Les points à retenir sur la baisse de revenu pendant un arrêt long
- Les 3 premiers jours restent en principe non indemnisés par la CPAM pour un arrêt maladie ordinaire.
- L’indemnité journalière de base correspond à 50 % du salaire journalier de référence, avec un plafond fixé à 41,95 € bruts par jour en 2026.
- Dans le privé, le complément employeur légal peut porter la rémunération à 90 % puis à 66,66 % du brut, mais seulement pendant une durée limitée.
- Au-delà de trois mois, la baisse vient souvent de la fin du complément employeur, de la perte de certaines primes et du plafonnement des IJ.
- En fonction publique, le schéma est différent: le traitement indiciaire est maintenu à 90 % pendant 3 mois, puis à 50 % pendant 9 mois pour les fonctionnaires.
- En cas d’ALD, la durée d’indemnisation peut aller jusqu’à 3 ans, ce qui change nettement le calcul de la perte de salaire.
Ce qui change vraiment après trois mois d’arrêt
Le seuil des trois mois n’est pas, à proprement parler, une frontière juridique unique. En pratique, c’est surtout le moment où beaucoup de salariés découvrent que leur revenu n’est plus soutenu par le même mécanisme qu’au début de l’arrêt. Quand je regarde ce type de dossier, je commence toujours par la même question: la baisse vient-elle de la Sécurité sociale, de l’employeur, des primes, ou des trois à la fois ?

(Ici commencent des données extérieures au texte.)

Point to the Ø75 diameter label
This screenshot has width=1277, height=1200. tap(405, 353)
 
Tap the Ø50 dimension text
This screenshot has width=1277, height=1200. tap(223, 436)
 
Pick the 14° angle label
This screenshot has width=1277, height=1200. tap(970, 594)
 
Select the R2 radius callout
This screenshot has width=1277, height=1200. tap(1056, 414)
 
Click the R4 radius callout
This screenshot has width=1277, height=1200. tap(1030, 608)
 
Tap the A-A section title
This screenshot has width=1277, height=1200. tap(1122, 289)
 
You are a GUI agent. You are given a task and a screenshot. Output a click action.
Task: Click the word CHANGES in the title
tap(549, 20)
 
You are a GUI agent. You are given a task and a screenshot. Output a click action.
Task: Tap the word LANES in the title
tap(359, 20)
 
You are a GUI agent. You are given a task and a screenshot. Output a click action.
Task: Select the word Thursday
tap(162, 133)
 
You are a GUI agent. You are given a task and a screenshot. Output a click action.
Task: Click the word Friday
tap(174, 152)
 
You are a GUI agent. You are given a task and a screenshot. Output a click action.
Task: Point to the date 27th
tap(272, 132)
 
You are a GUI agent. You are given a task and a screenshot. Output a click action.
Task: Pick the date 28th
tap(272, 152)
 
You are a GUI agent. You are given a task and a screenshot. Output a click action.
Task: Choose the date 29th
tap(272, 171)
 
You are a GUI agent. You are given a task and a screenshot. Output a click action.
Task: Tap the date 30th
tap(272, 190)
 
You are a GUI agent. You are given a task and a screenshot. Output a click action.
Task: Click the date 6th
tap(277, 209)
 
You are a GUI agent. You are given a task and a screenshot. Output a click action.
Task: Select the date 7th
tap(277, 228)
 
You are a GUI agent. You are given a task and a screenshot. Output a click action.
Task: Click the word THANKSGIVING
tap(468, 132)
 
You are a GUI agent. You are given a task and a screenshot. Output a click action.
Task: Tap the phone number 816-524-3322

Pour un salarié du privé, les indemnités journalières peuvent continuer bien après trois mois, et même jusqu’à 12 mois sur une période de 3 ans dans le cas général. En affection de longue durée, la prise en charge peut aller jusqu’à 3 ans. Autrement dit, la perte de salaire ne survient pas parce que tous les droits s’arrêtent d’un coup, mais parce que le relais financier devient plus faible ou s’éteint progressivement.
En Martinique comme ailleurs en France, le sujet est le même: le budget tient rarement sur la seule base de la prescription médicale. C’est la mécanique de paiement qui fait toute la différence, et c’est elle qu’il faut lire avant de paniquer. Pour comprendre cette mécanique, il faut décortiquer séparément l’IJ de la CPAM et le complément employeur.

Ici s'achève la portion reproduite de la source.